The first of the two plays is Savannah Bay. It begins with and is punctuated throughout by the thrilling voice of Peyton Le Barr singing a mournful Edith Piaf tune from a seat in the middle of the audience (make sure you sit in a chair marked WITH green tape, not without; I accidentally screwed up her blocking by getting that wrong). Around the under-explained but evocative presence of Le Barr, a somewhat abstract, overly sentimental story of memory and longing plays out with stiff actorly precision and little honest emotion.

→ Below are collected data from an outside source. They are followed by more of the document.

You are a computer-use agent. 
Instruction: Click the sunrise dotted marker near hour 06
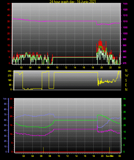43,150
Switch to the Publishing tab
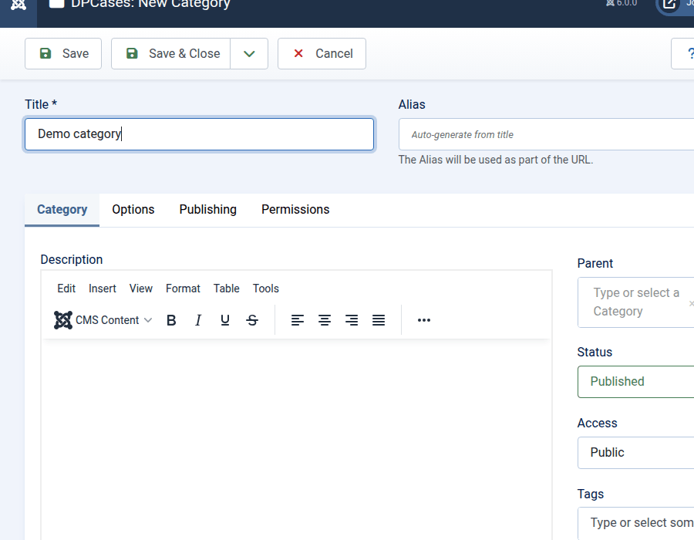This screenshot has height=540, width=694. 208,210
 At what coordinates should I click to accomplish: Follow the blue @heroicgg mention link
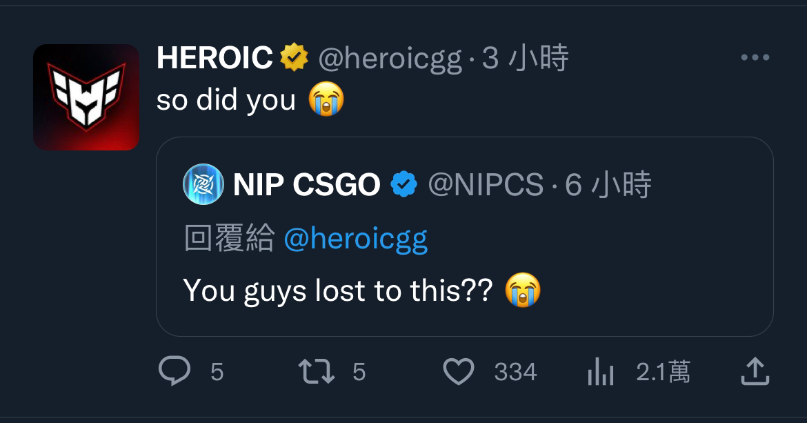click(356, 239)
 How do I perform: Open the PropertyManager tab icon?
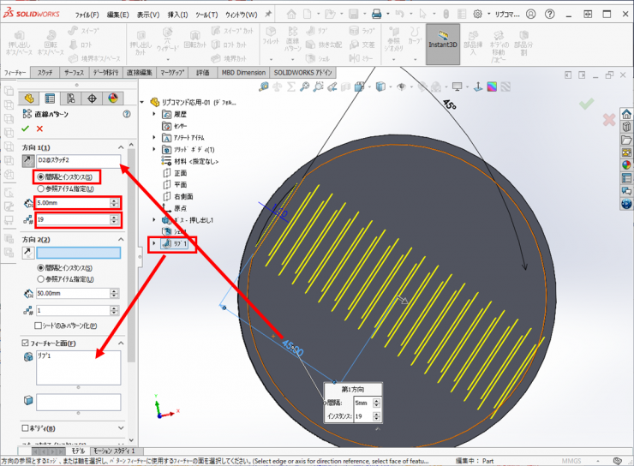click(x=49, y=99)
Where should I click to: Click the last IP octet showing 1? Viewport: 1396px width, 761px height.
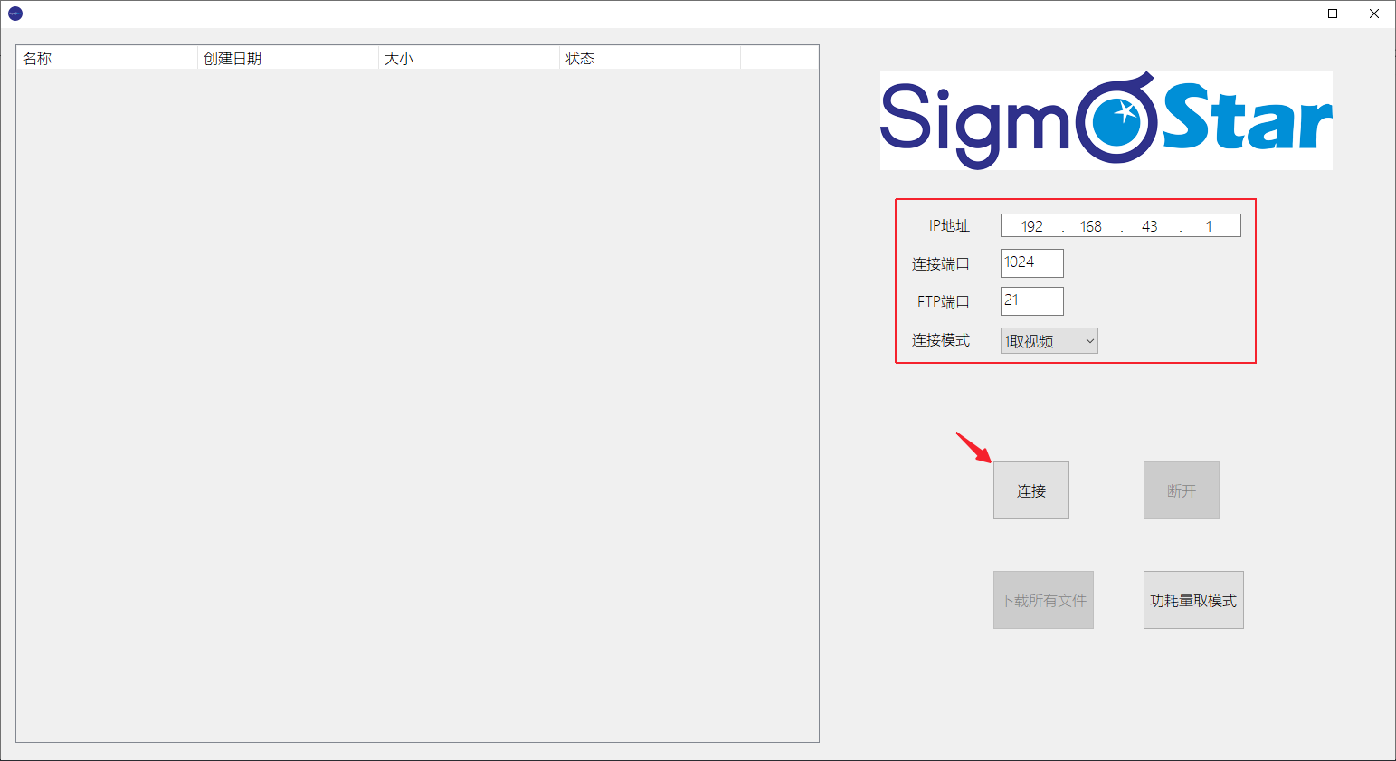pyautogui.click(x=1209, y=226)
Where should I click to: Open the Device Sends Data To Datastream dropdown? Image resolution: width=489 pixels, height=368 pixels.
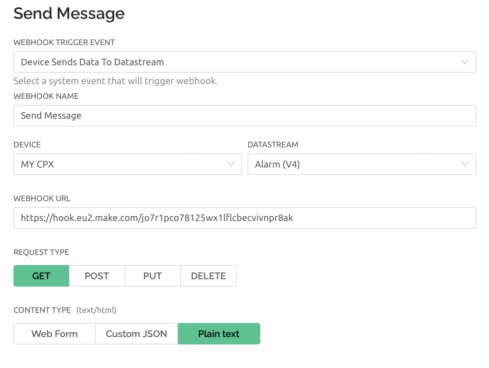point(245,62)
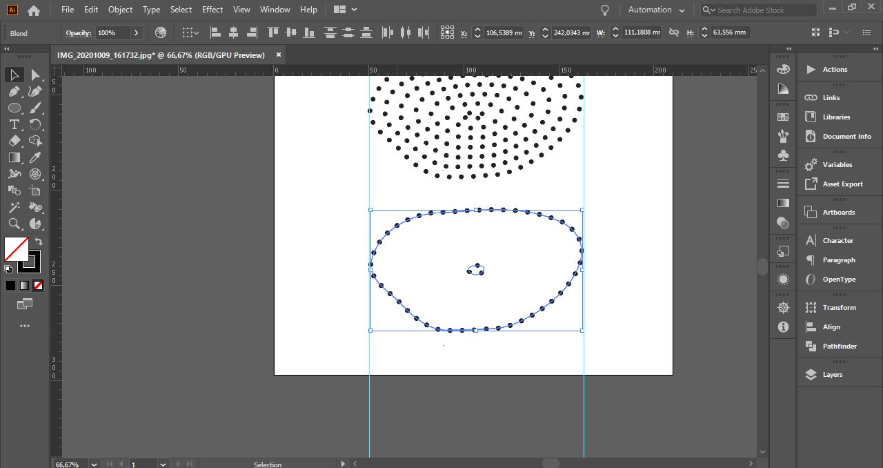Switch to IMG_20201009_161732.jpg document tab

(x=161, y=55)
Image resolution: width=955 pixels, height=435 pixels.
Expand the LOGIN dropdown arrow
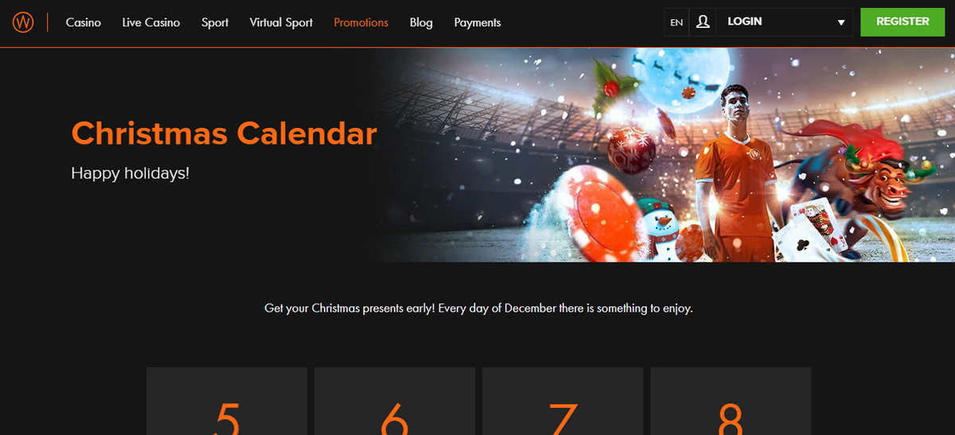(841, 23)
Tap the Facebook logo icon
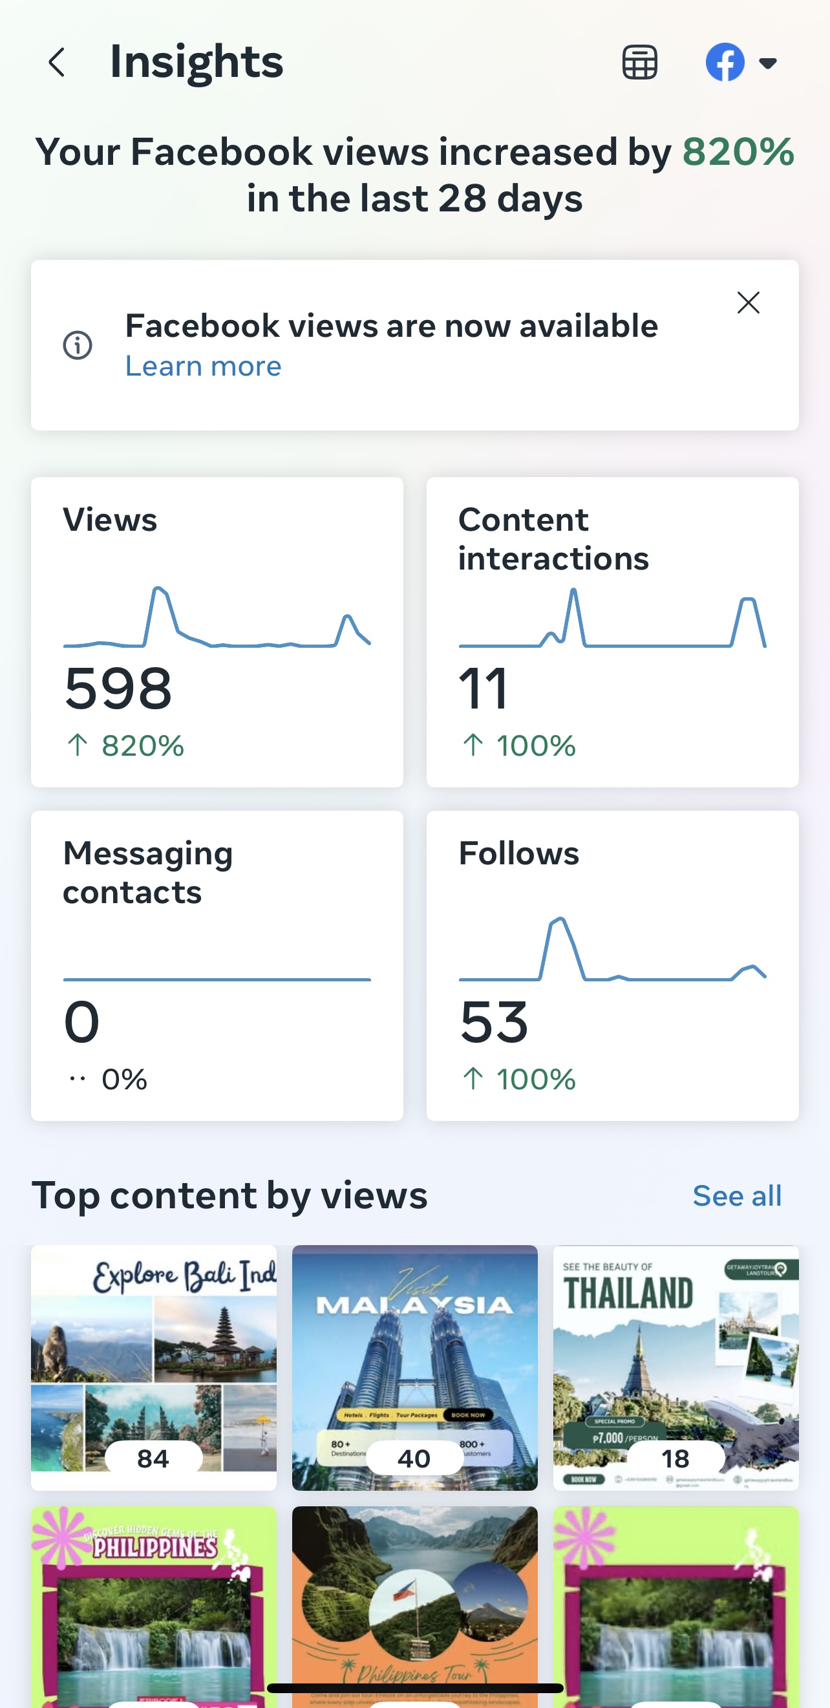Image resolution: width=830 pixels, height=1708 pixels. [725, 63]
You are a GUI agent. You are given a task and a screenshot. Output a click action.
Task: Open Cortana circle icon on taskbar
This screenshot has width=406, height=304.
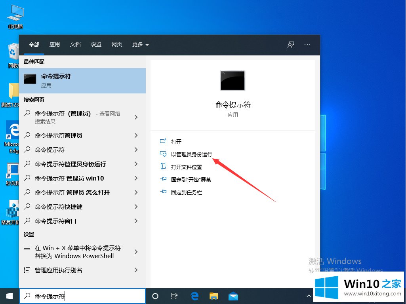coord(155,296)
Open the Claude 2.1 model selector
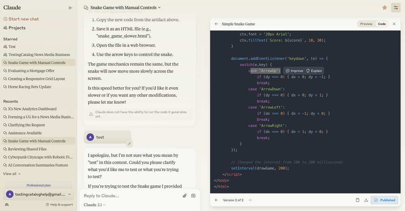The image size is (405, 211). pyautogui.click(x=94, y=205)
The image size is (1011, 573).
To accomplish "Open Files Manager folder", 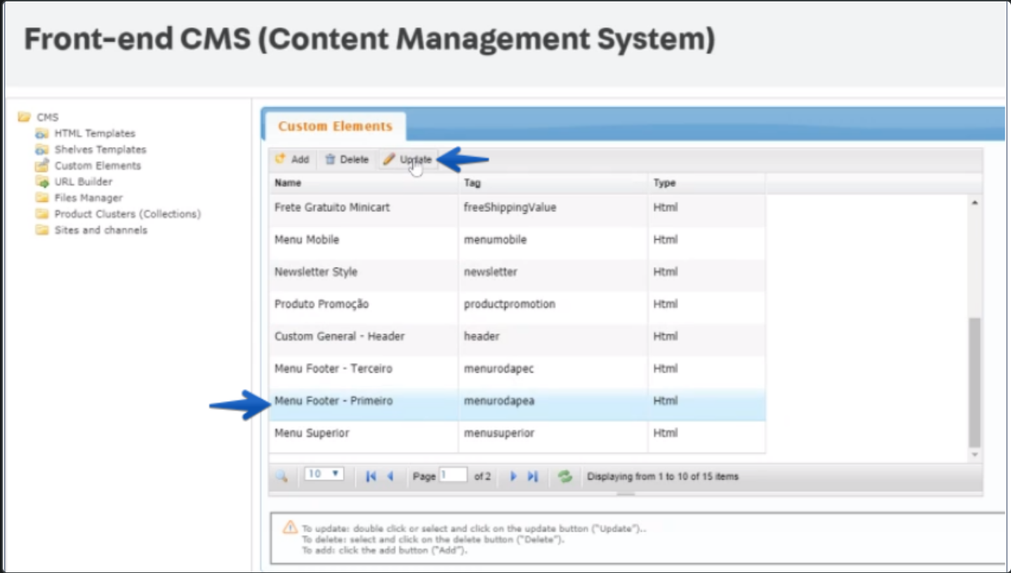I will tap(88, 198).
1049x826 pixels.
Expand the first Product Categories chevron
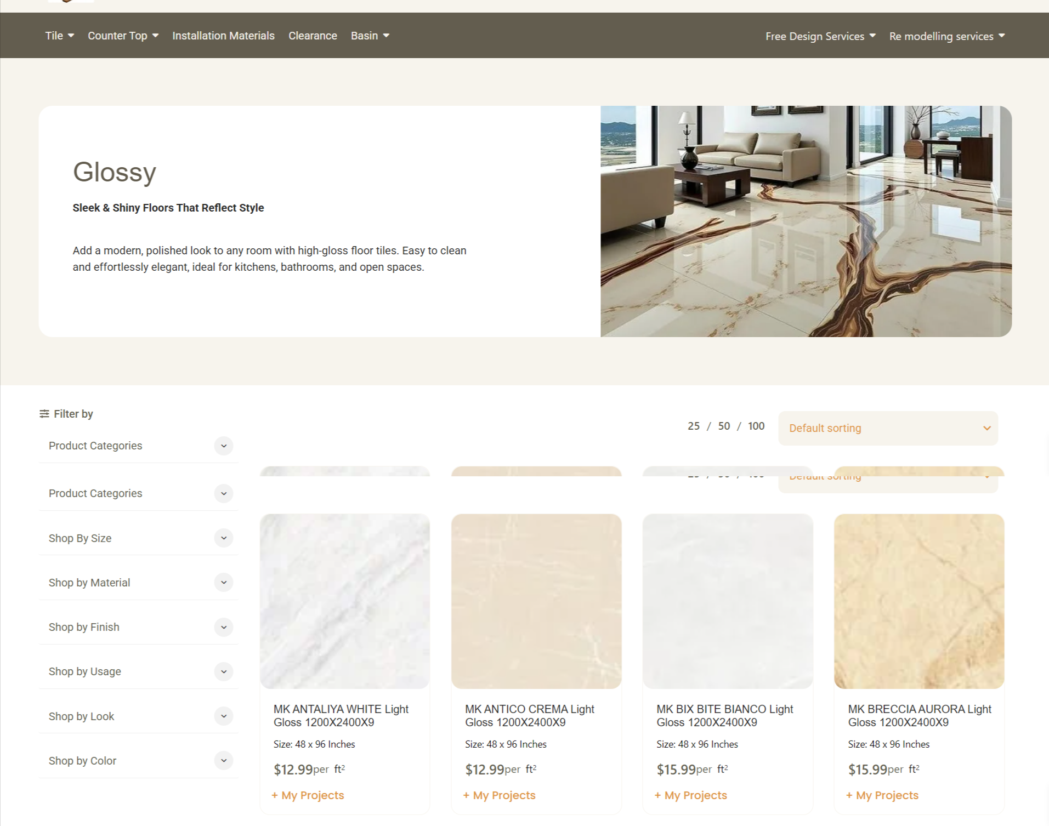(224, 446)
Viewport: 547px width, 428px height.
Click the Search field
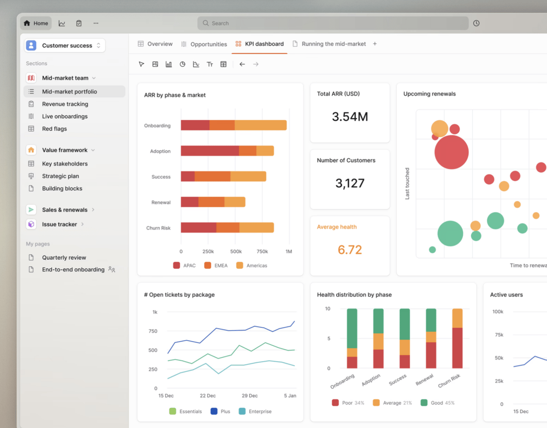click(x=333, y=23)
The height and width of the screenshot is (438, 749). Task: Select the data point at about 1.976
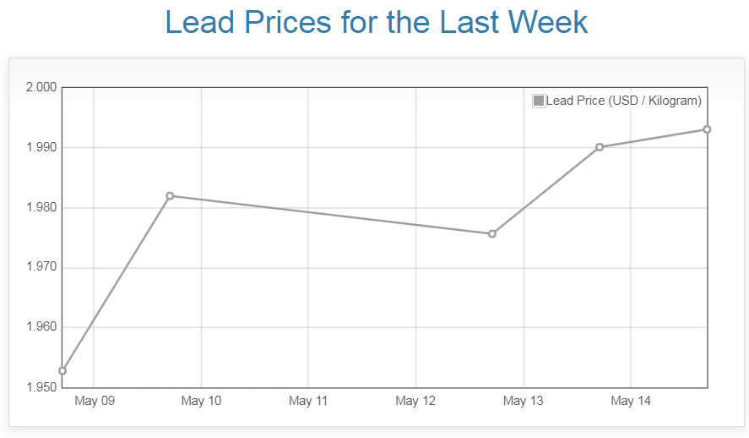tap(492, 233)
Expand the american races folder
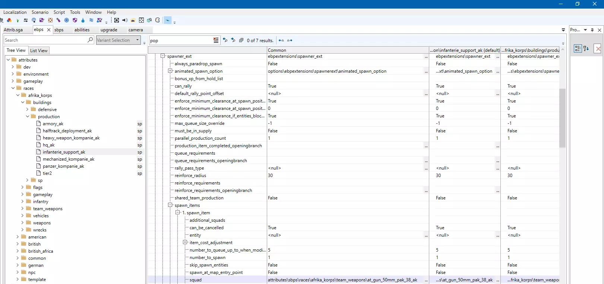 pos(18,237)
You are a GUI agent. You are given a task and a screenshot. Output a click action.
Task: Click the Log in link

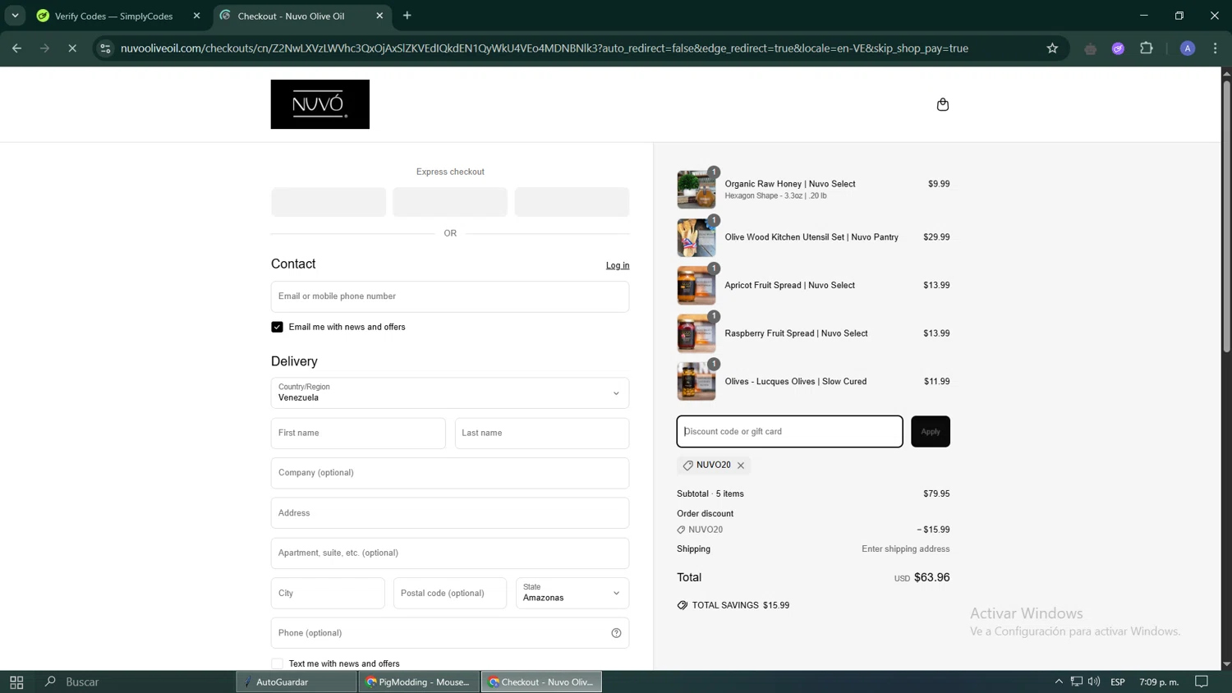(618, 265)
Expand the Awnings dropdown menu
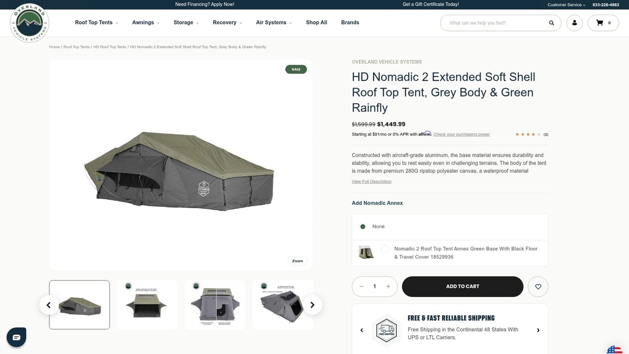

But just as I was beginning to think Spiel’s non-Piaf-related revelations would leave me completely cold, Le Shaga began. The second of the evening’s performances is everything the first is not- natural, intriguing, emotionally engaging and fun. Stripped of her native tongue and classical formality then thrown completely out of the box, Lisa Hamalainen feels like a new performer after intermission, shaking off the dust of Savannah Bay and sinking deep into the freedom of unconventional physicality and the fictional language of Shaga. The audience is led in their quest to understand this unintelligible speaker by two equally enigmatic characters whose grasp of the English language does not make them particularly easier to track (Duras’ text veers wildly then flips and spins and never quite seems to reach a true destination). But A and H, as they’re called, never want for the more precise language of Savannah Bay or even the emotional clarity of abandoning English altogether because MVP Le Barr and the always great Paolo Santalucia bring such incredible honesty and relatability to the roles that their every motivation and reaction could not ring more true. At one point, Le Barr’s A delivers a surreal stand-up comedy routine that makes very little literal sense. In Le Barr’s performance, facing the audience head-on, a world of nerves and pride and self-doubt and intensity and relief is communicated, though the words she actually says (all intelligible English) feel strictly secondary. As A unleashes herself in performance, H sits among us, watching her as we watch her, thoughtfully sharing sunflower seeds with his fellow audience members. In case you somehow fail to comprehend the emotional gutpunch delivered by Le Barr in this scene, director Joanne Williams’ consistent placement of H among the audience (he begins there too) clarifies the importance of the vulnerability A’s showing onstage. He’s simply sitting, starring transfixed at the stage, eating sunflower seeds, but the warmth in Santalucia’s performance and the kinship Williams helps the audience to establish with him helps him lead us to the only available reaction as Le Barr’s entrancing monologue concludes: a quiet but pointed “wow”.
Savannah Bay is the sort of punishingly vague, introspective piece that gives poetic, non-linear storytelling a bad rap and leads Spiel Players’ Duras Double Bill into the shadows. Thank goodness Le Shaga, aided immensely by a pair of stunning performances, is more than bright enough to see in the dark.